On a luxury Mediterranean cruise studded with highlights, Kendall Hill sets out in search of surprises.

Of all the things one might expect on a jolly 10-night cruise from Venice to Athens, communing with an Iraqi nun amid the ruins of ancient Ephesus in Türkiye is likely not among them. I bump into Sister Huda Shito, prioress of the Dominican Sisters of Saint Catherine of Siena, in front of the tiered façade of the Library of Celsus where she and her fellow nuns have just been posing for photos. Chatting in the shade of a first-century arch, she tells me they are midway through a miracle-finding mission to support the canonisation of seven members of their congregation and doing some sightseeing on the side. The striking image of them swarming over the grand monument, their white habits trailing behind them, had not been on my European cruise bingo card.

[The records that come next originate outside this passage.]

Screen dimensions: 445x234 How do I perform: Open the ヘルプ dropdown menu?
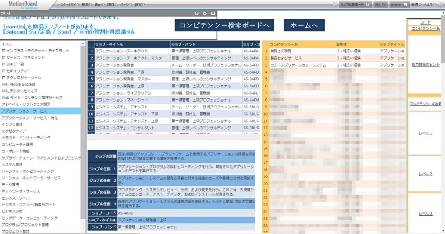[x=430, y=5]
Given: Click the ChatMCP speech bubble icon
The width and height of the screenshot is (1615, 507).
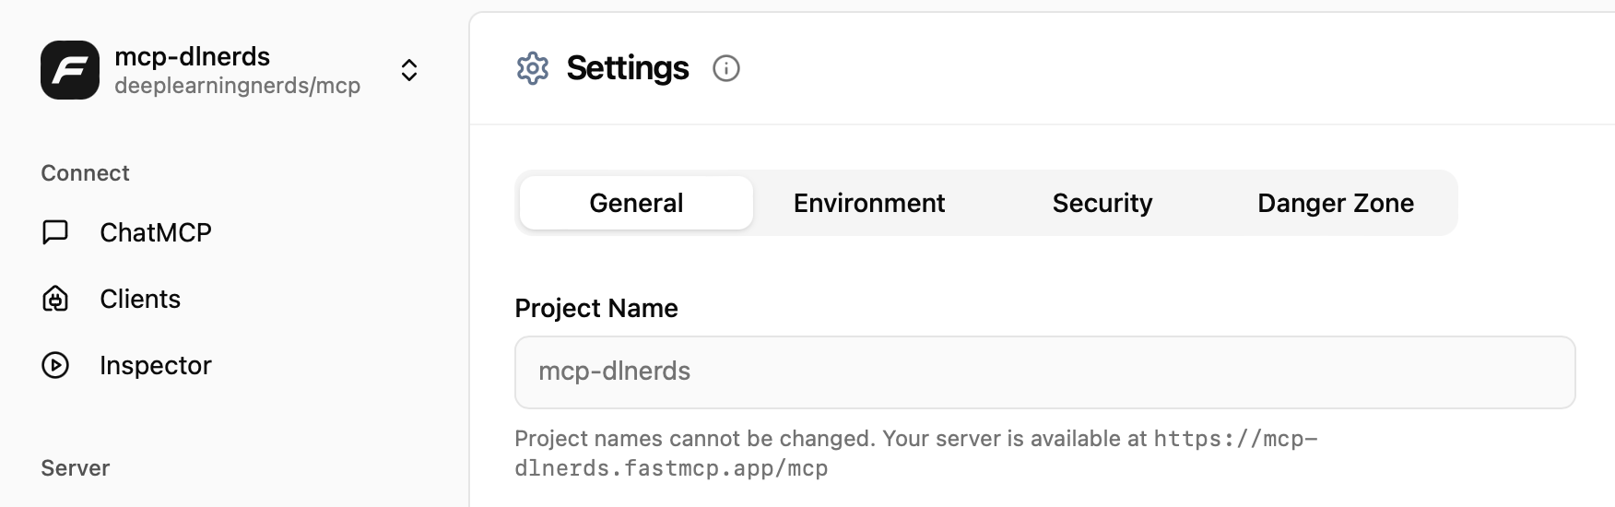Looking at the screenshot, I should coord(55,232).
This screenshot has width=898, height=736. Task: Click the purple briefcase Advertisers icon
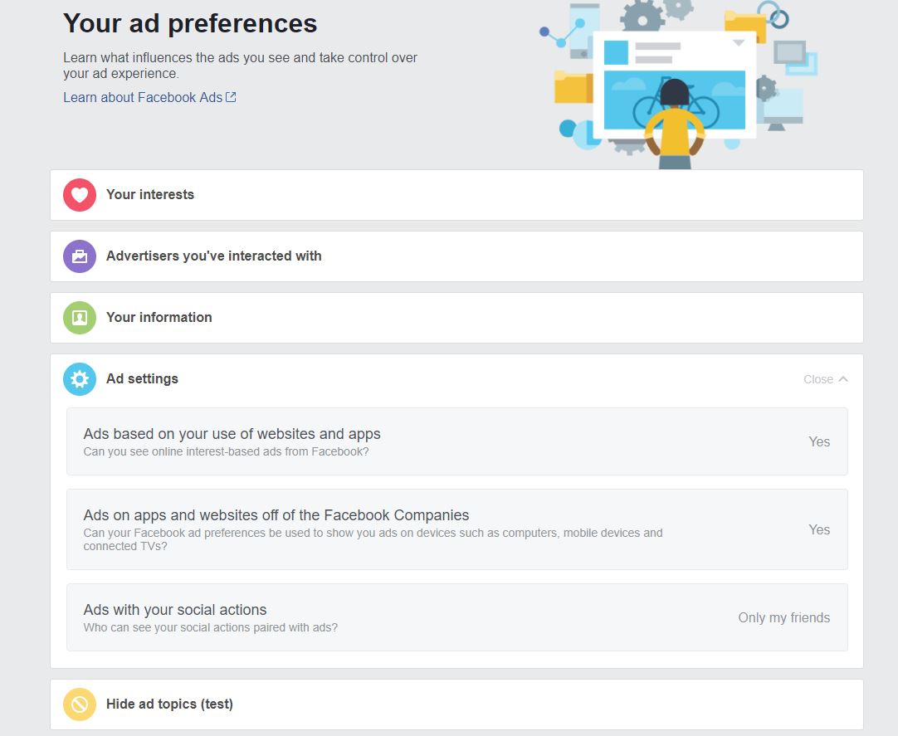80,256
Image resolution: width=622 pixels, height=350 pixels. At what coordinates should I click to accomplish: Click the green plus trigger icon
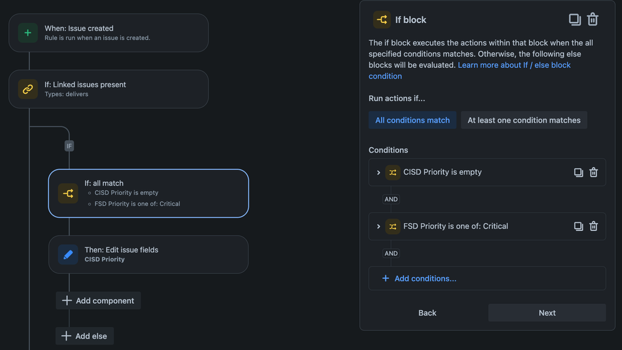click(28, 33)
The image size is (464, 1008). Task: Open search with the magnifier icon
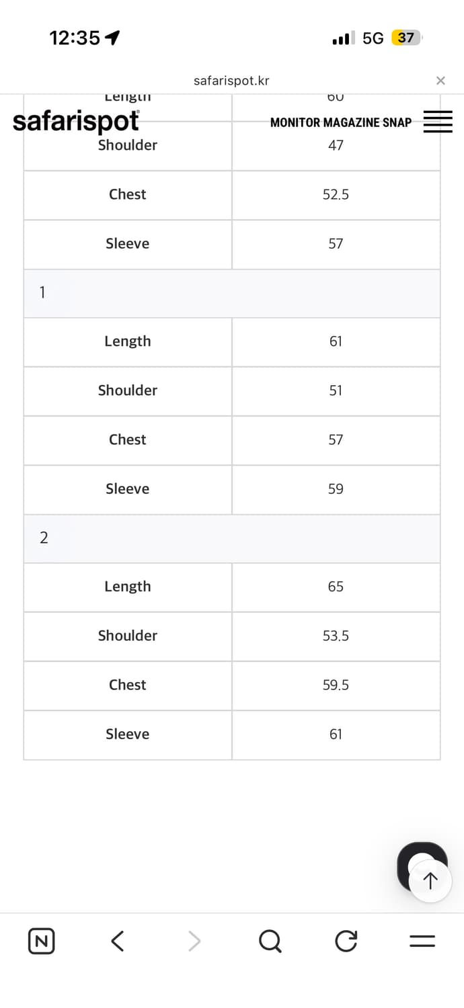(270, 941)
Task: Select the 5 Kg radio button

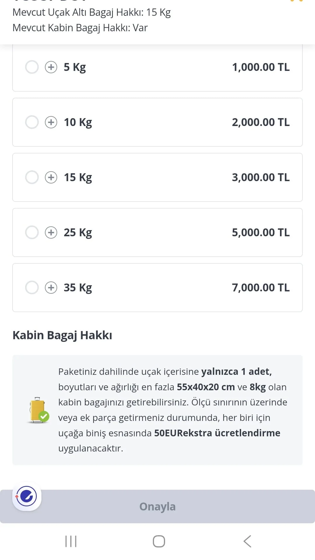Action: (32, 67)
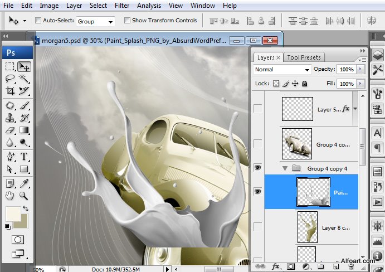Enable the Auto-Select checkbox
The width and height of the screenshot is (385, 272).
click(x=38, y=21)
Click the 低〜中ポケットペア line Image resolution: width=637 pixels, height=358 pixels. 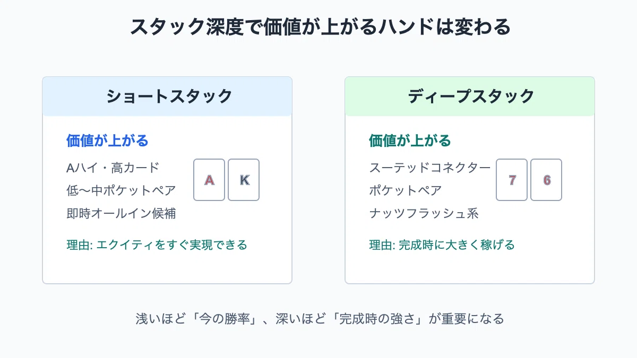pyautogui.click(x=121, y=190)
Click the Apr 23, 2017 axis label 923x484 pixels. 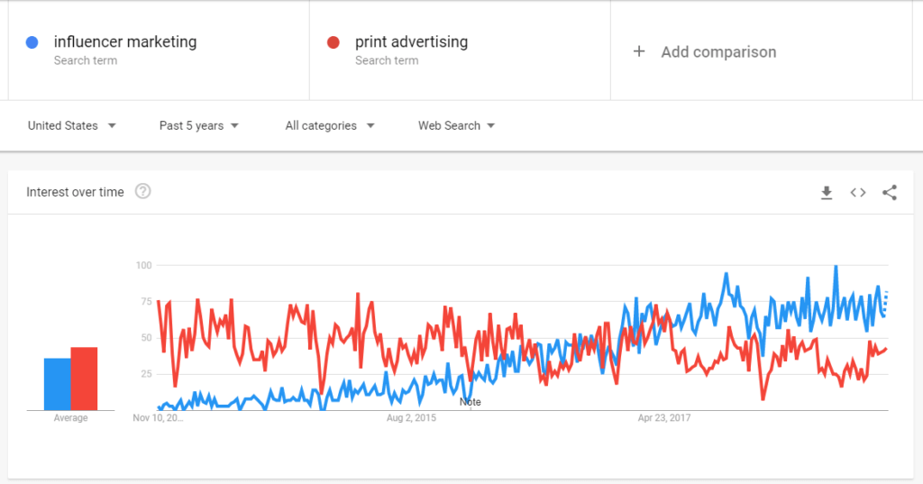point(664,417)
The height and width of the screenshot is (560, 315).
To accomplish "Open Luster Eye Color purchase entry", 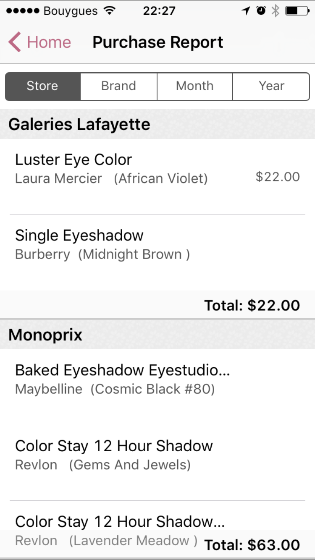I will point(126,169).
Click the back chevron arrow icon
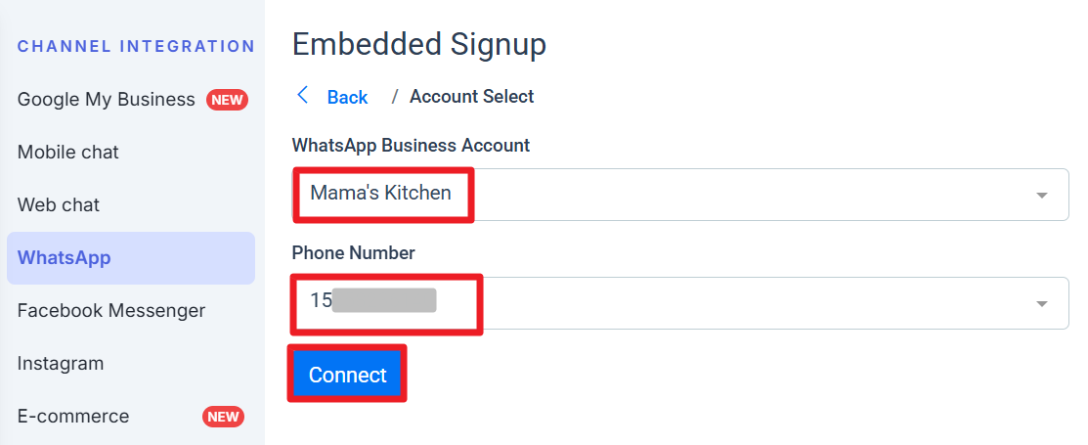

Nor was the chain-smoking cabbie called Rambo who chauffeurs me to and from Drepanos Beach in the northern Greek port city of Igoumenitsa, where I spend a sun-drenched afternoon with friends swimming, eating octopus and ordering carafes of the refreshing local white wine. Nor a freestyle food tour in Istanbul through the tasty Kadiköy quarter before spending an afternoon hopelessly but pleasantly lost in the leafy streets of the Asian shore.

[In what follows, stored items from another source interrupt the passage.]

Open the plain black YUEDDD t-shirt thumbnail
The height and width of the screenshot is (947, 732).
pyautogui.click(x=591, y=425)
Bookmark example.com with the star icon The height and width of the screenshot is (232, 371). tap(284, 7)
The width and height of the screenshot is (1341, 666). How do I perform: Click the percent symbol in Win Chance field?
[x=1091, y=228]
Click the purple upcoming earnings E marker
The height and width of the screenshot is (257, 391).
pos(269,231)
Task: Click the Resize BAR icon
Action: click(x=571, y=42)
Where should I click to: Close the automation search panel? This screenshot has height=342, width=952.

The spa pool deck of the Regent Seven Seas Grandeur

All of which made quite a contrast to the languid days of lobster and champagne aboard Seven Seas Grandeur. The newest and most opulent of Regent Seven Seas Cruises’ three Explorer-class vessels, the 372-suite Grandeur is on its maiden season in the Mediterranean. The passenger and crew sizes (744 and 548, respectively) match those of sister ships Splendor and Explorer but there are differences both subtle (menu items) and bold, such as décor – notably Grandeur’s 1600-piece art collection that includes a Fabergé egg and a 12-metre tapestry by Brazilian artist Walter Goldfarb that hangs in the atrium. (Explore them all via the digital art tour on the ship’s app.)

But back to the basics. Our itinerary is a greatest-hits-of-the-Med affair that starts in Venice, visits A-list ports such as Santorini, Montenegro and Istanbul, and ends in Athens 11 days later. Magic moments include sliding into Montenegro’s stunning Bay of Kotor during a dramatic thunderstorm and waking in the middle of Santorini’s caldera to gaze up at a 300-metre wall of volcanic rock topped with whimsical whitewashed villages.

Santorini in Greece

For the mildly adventurous there are memories to be made, too, in the lesser-known destinations in an otherwise killer Med itinerary; that perfect beach day in Igoumenitsa being a case in point. And at Ancona on Italy’s Adriatic Coast, I wander quiet late-May streets admiring ornate palaces, Romanesque churches and an ancient Roman amphitheatre with only trilling blackbirds for company. Later, I settle in at a small bar serving superb plates of housemade trofie pasta with roasted eggplant and guanciale plus cacio e pepe spaghetti, along with a glass or two of passerina, a typical white drop from Le Marche region. Perfetto.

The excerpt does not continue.